### Task prompt
Only the lines from the one with "Given: Expand the Java language dropdown" to the end of the data below should be given again, exactly as written.

(Collected data entries)
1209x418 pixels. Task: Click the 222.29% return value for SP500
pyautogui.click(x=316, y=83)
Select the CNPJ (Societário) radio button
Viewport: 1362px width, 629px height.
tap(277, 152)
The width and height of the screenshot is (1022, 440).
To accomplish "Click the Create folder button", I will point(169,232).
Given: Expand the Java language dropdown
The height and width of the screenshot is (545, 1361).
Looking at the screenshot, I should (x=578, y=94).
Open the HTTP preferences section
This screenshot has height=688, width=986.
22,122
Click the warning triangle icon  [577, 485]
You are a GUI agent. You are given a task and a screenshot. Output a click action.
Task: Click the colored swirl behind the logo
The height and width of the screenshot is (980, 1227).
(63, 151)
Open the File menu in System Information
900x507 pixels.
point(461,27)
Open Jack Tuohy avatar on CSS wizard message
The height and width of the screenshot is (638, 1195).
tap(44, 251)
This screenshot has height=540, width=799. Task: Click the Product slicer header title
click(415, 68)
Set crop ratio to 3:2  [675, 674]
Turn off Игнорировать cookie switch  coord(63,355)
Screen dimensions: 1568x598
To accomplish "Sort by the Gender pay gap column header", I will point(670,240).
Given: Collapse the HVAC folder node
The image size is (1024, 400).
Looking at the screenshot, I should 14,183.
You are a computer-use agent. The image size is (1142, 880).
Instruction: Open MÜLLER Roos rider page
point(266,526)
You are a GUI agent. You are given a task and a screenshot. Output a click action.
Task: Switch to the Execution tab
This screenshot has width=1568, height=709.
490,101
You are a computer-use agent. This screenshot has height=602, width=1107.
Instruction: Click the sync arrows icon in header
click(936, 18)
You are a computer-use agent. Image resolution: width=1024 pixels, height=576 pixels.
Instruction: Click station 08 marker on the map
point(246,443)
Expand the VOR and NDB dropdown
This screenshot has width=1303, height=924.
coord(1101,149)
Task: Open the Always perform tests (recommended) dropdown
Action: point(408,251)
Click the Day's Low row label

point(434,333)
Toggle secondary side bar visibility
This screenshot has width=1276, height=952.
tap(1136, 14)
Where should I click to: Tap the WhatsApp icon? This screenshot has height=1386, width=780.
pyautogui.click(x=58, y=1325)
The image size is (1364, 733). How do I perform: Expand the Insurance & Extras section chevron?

### Response to this exercise
Given: Expand the Java language dropdown
The height and width of the screenshot is (545, 1361).
Looking at the screenshot, I should (x=578, y=94).
Open the HTTP preferences section
This screenshot has height=688, width=986.
22,122
Click the warning triangle icon  [577, 485]
You are a GUI agent. You are given a task and a screenshot. Output a click action.
Task: Click the colored swirl behind the logo
The height and width of the screenshot is (980, 1227).
(63, 151)
Open the File menu in System Information
900x507 pixels.
point(461,27)
Open Jack Tuohy avatar on CSS wizard message
The height and width of the screenshot is (638, 1195).
tap(44, 251)
This screenshot has height=540, width=799. Task: Click the Product slicer header title
click(415, 68)
Set crop ratio to 3:2  [675, 674]
Turn off Игнорировать cookie switch  coord(63,355)
Screen dimensions: 1568x598
To accomplish "Sort by the Gender pay gap column header", I will point(670,240).
Given: Collapse the HVAC folder node
The image size is (1024, 400).
Looking at the screenshot, I should 14,183.
You are a computer-use agent. The image size is (1142, 880).
Instruction: Open MÜLLER Roos rider page
point(266,526)
You are a GUI agent. You are given a task and a screenshot. Output a click action.
Task: Switch to the Execution tab
This screenshot has width=1568, height=709.
490,101
You are a computer-use agent. This screenshot has height=602, width=1107.
Instruction: Click the sync arrows icon in header
click(936, 18)
You are a computer-use agent. Image resolution: width=1024 pixels, height=576 pixels.
Instruction: Click station 08 marker on the map
point(246,443)
Expand the VOR and NDB dropdown
This screenshot has width=1303, height=924.
coord(1101,149)
Task: Open the Always perform tests (recommended) dropdown
Action: point(408,251)
Click the Day's Low row label

point(434,333)
Toggle secondary side bar visibility
This screenshot has width=1276, height=952.
tap(1136, 14)
Where should I click to: Tap the WhatsApp icon? This screenshot has height=1386, width=780.
pyautogui.click(x=58, y=1325)
The image size is (1364, 733). How do I perform: Expand the Insurance & Extras section chevron?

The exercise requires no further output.